Yikes, my eyes skimmed right over the illegal expression. I immediately read it as

g^{\alpha\sigma}g_{\alpha \rho}g_{\alpha\sigma}g^{\alpha\rho} = (g^{\alpha\sigma} g_{\alpha\sigma}) (g_{\alpha \rho} g^{\alpha\rho} ) = 4 \times 4 = 16

It is on page 540

Sorry, I still don't know what you are asking. I think you need to practise index gymnastics.

 

[pleasehelpmeno]

I am confused can you explain how to turn R^{\sigma}_{\mu\nu\rho} \mbox{ to } R_{\mu\nu} by contraction, I thought that my method was correct but clearly not, I am self taught so there are some things that i have missed.

 

[Fredrik]

I am confused can you explain how to turn R^{\sigma}_{\mu\nu\rho} \mbox{ to } R_{\mu\nu} by contraction, I thought that my method was correct but clearly not, I am self taught so there are some things that i have missed.

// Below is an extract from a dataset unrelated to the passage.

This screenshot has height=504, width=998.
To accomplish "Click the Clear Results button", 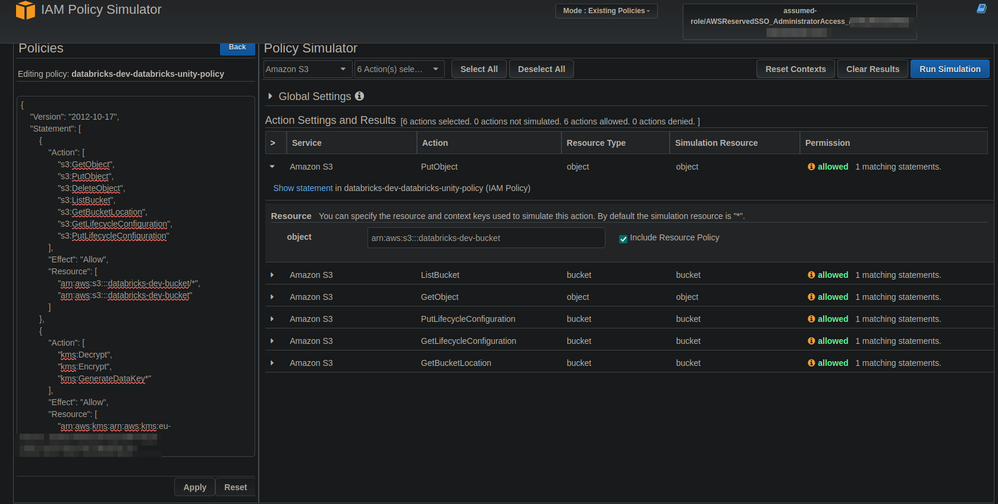I will point(872,69).
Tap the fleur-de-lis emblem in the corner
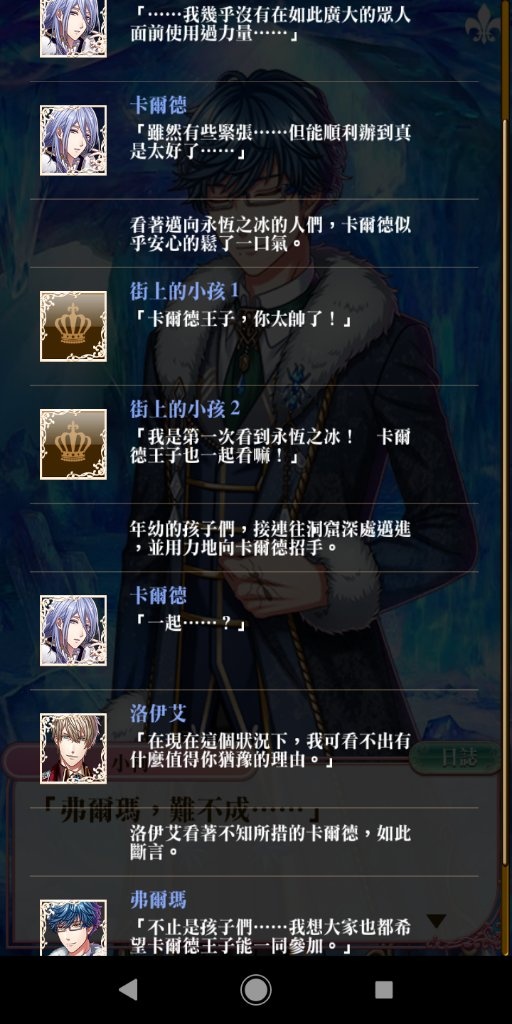This screenshot has height=1024, width=512. coord(483,24)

Wikipedia defines $R_{\mu\nu}$ by $R_{\mu\nu} = {R^\rho}_{\mu\rho\nu}$. You understand that repeated indices imply summation, right?

 

[George Jones]

Wikipedia defines $R_{\mu\nu}$ by $R_{\mu\nu} = {R^\rho}_{\mu\rho\nu}$. You understand that repeated indices imply summation, right?

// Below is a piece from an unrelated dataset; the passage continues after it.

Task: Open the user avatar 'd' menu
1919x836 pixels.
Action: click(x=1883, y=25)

The text that pleasehelpmeno is using, Hobson et al, uses $R_{\mu\nu} = {R^\rho}_{\mu\nu\rho}$.

 

[jfy4]

<br /> \delta s = \delta \int d^4 x \sqrt{g} R = \int d^4 x \delta (\sqrt{g} R_{\mu\nu}g^{\mu\nu})<br /> = \int d^4 x \left[ (\delta\sqrt{g})R + \sqrt{g}(\delta R_{\mu\nu})g^{\mu\nu} + \sqrt{g}R_{\mu\nu}(\delta g^{\mu\nu}) \right]<br />
does this look what you have to start with?